There are various optimizations, but this should be enough to give you the idea.
One thing I haven't dealt with so far is how to keep the search time down. A straightforward way to do it is simply to sort the results as you're going along.
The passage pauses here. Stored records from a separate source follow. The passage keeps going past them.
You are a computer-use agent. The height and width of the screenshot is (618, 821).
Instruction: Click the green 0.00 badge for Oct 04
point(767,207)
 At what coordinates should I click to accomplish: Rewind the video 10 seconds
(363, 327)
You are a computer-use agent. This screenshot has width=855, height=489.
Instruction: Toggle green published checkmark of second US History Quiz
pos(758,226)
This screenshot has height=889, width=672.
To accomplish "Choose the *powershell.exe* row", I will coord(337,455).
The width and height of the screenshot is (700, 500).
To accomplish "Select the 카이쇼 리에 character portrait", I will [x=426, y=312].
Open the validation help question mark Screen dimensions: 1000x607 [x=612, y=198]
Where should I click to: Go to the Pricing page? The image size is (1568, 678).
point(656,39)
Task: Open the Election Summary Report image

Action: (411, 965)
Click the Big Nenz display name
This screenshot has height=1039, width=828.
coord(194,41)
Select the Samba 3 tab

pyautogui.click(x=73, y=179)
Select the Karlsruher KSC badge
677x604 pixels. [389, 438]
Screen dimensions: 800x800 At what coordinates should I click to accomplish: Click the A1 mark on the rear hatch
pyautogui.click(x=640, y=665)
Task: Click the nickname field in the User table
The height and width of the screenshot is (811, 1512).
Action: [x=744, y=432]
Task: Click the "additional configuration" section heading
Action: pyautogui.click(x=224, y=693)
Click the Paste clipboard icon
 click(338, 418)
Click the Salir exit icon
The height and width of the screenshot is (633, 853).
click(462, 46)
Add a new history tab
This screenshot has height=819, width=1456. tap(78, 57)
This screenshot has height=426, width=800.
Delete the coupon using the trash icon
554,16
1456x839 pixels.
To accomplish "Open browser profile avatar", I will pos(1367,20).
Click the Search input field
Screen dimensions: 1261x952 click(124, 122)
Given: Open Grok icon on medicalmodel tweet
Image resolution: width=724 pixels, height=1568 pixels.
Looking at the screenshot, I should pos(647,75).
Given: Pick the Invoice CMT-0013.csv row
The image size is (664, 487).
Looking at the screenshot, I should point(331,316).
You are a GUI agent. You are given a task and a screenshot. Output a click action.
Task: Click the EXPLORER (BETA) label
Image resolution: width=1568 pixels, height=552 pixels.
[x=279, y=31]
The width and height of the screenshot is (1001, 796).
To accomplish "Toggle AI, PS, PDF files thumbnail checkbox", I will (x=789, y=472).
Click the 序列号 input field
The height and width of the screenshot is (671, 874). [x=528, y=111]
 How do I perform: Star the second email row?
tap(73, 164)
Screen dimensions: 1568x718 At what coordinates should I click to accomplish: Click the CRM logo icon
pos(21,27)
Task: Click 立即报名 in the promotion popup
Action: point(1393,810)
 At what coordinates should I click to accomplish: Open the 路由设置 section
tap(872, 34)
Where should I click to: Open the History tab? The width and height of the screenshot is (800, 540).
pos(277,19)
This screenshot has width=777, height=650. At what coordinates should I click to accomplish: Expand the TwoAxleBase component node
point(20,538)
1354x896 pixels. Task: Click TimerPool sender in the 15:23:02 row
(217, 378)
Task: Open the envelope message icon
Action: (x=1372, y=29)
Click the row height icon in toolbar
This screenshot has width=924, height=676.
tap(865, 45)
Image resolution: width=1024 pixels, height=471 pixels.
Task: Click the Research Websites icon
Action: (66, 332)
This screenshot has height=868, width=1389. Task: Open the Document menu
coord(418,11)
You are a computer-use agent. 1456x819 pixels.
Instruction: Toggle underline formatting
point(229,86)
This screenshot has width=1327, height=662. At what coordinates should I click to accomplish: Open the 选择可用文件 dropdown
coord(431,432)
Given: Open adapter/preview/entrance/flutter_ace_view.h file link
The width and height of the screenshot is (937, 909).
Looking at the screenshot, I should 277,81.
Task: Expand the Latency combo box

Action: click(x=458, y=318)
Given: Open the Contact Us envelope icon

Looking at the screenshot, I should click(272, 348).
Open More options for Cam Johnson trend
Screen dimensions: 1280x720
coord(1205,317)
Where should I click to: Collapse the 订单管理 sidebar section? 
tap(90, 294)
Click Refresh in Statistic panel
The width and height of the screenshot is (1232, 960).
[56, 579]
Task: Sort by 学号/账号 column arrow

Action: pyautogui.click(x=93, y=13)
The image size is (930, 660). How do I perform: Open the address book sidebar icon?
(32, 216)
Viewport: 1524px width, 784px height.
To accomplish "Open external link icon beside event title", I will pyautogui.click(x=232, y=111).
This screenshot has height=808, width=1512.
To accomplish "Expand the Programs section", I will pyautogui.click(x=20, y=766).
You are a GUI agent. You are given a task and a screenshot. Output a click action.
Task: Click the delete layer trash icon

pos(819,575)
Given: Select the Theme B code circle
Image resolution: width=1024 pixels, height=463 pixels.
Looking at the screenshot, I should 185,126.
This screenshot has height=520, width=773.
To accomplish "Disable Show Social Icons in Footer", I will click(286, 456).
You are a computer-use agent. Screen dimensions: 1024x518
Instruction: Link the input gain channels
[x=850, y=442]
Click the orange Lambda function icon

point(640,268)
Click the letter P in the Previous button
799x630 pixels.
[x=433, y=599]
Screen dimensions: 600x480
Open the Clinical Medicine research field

The time to insert or look for a collision with an entry is about log_2(size of the search space). Alternatively, at the cost of using more memory, it's possible to bring this search time down to a constant by reserving a block for each possible value of the first few coefficients of g1.
Hope this helps. Let me know if you have any more questions.